Washington avait versé 267 millions de dollars à l’UNRWA en 2009. Le budget annuel de l’UNRWA, dont la situation financière est très difficile, s’établit à environ 600 millions de dollars.
« Nous sommes profondément préoccupés » par les « profonds problèmes de financement » de l’agence, a déclaré Eric Schwartz, le sous-secrétaire d’Etat chargé des Migrations et des Réfugiés. L’administration Obama essaie de « faire en sorte que les autres gouvernements qui ont exprimé leur inquiétude pour le sort des réfugiés palestiniens fournissent plus généreusement de l’aide », a-t-il ajouté sans autres détails.
Selon Mme Clinton, les Etats-Unis sont de loin le principal contributeur mondial à l’aide aux réfugiés, avec 1,74 milliard de dollars alloués en 2009. Les réfugiés sont « un symbole de tous les défis que nous avons à affronter », a déclaré Mme Clinton. Quelque 2,5 millions d’entre eux ont été accueillis par les Etats-Unis depuis 1980.
NDLR –
L’Office de secours et de travaux des Nations Unies pour les réfugiés de Palestine dans le Proche-Orient (UNRWA – United Nations Relief and Works Agency for Palestine Refugees in the Near East en anglais) est un programme de l’Organisation des Nations unies pour l’aide aux réfugiés palestiniens dans la Bande de Gaza, en Cisjordanie, en Jordanie, au Liban et en Syrie. Son but est de répondre aux besoins essentiels des réfugiés palestiniens en matière de santé, d’éducation, d’aide humanitaire et de services sociaux, ce qui fait que les réfugiés palestiniens sont les seuls réfugiés au monde à ne pas dépendre du Haut Commissariat aux Réfugiés.

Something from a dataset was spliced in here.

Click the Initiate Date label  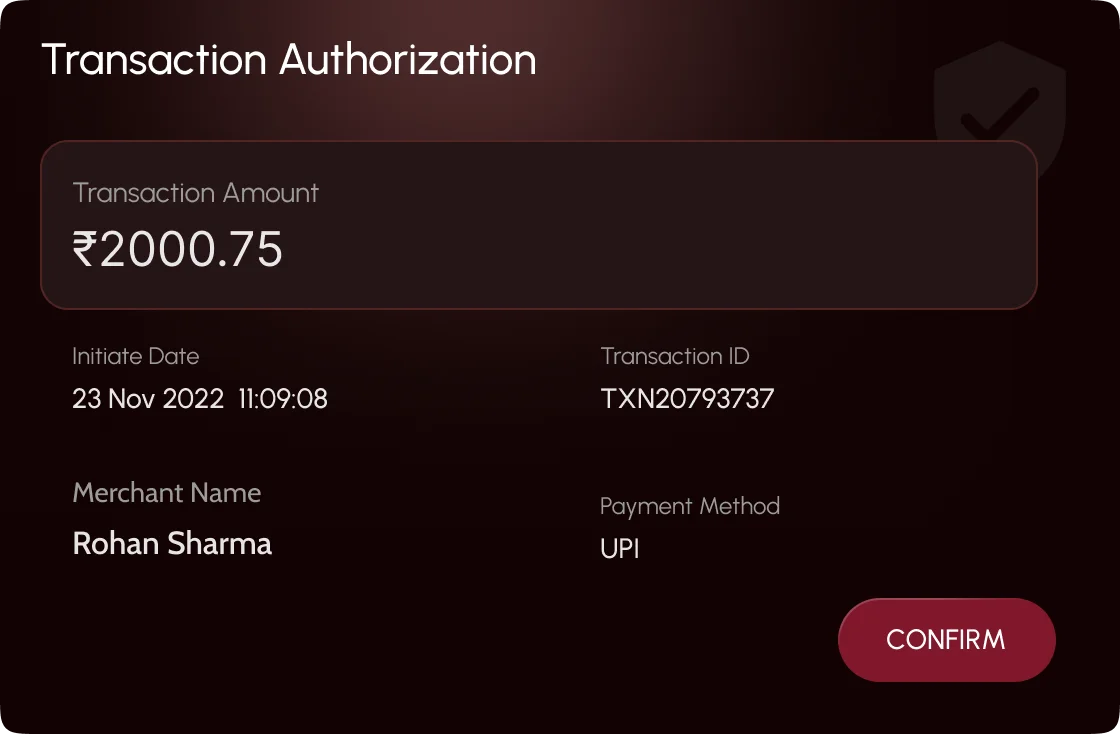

Il fut créé suite à la première guerre israélo-arabe de 1948 par la résolution 302 (IV) de l’Assemblée générale des Nations Unies du8 décembre 1949. Le mandat de cet organisme, qui devait être temporaire, a été constamment renouvelé par l’Assemblée générale des Nations unies. Il a été étendu jusqu’au 30 juin 2008.
L’UNRWA dispense ses services dans 59 camps. Il est de loin la plus grande agence des Nations Unies, avec un personnel de plus de 25 000 personnes, dont 99 % sont des réfugiés palestiniens recrutés localement et œuvrant comme enseignants, médecins ou travailleurs sociaux. L’UNRWA est aussi la seule agence de l’ONU qui soit consacrée à un groupe spécifique de réfugiés.
Selon la définition de l’UNRWA, un « réfugié de Palestine » est une personne dont le lieu de résidence habituelle était la Palestine entre juin 1946 et mai 1948 et qui a perdu à la fois son domicile et ses moyens de subsistance en raison du conflit israélo-arabe de 1948. La définition de réfugié de l’UNRWA couvre également les descendants des Palestiniens qui sont devenus des réfugiés en 1948. En conséquence, le nombre de réfugiés palestiniens enregistrés est passé de 700 000 en 1950 à plus de 4,8 millions en 2005 et continue à augmenter du fait de l’accroissement naturel de la population1. Cette définition extrêmement large du réfugié, qui permet d’englober ainsi les descendants, est utilisée uniquement dans le cadre des Palestiniens.
TOUS LES AUTRES REFUGIES DANS LE MONDE N’ONT CE STATUT QUE POUR UNE DUREE D’UN AN MAXIMALE, QUAND ILS L’ONT!
C’est donc un insigne honneur d’être l’ennemi d’Israël, car cela permet d’avoir une rente à vie, de génération en génération.